Data under study:
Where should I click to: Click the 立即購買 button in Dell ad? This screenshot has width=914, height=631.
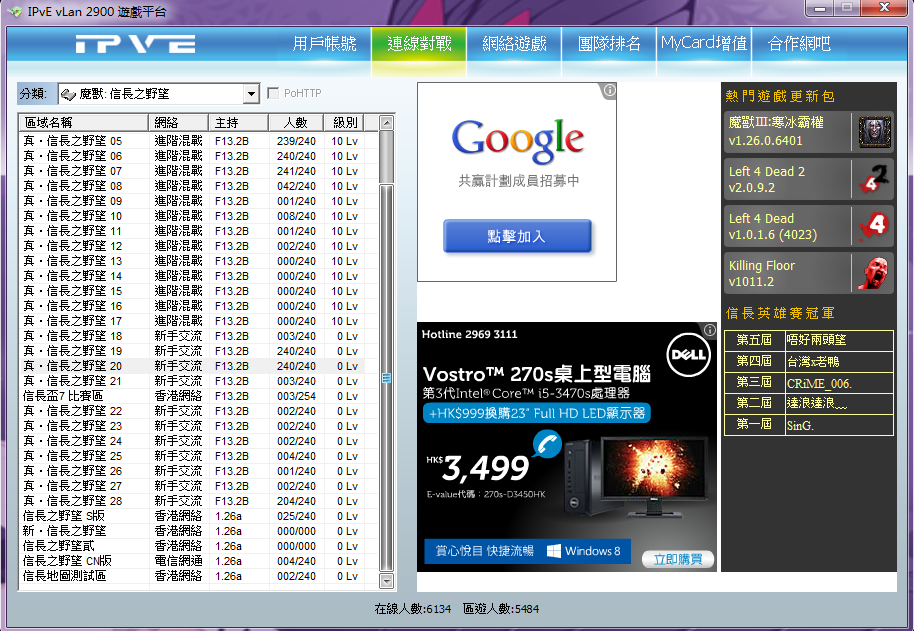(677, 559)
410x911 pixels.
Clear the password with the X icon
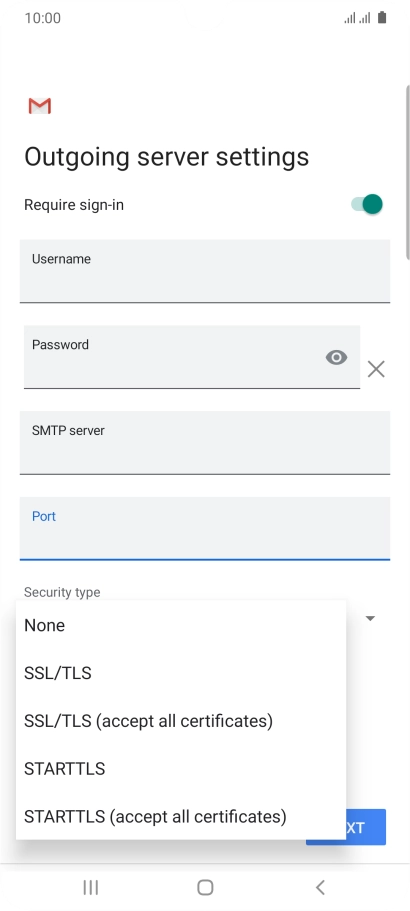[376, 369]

Exercise: Write the records out again verbatim and omit the pictures they contain.

Expected answer:
Where should I click to: Click the 立即購買 button in Dell ad? This screenshot has width=914, height=631.
(677, 559)
410x911 pixels.
Clear the password with the X icon
[376, 369]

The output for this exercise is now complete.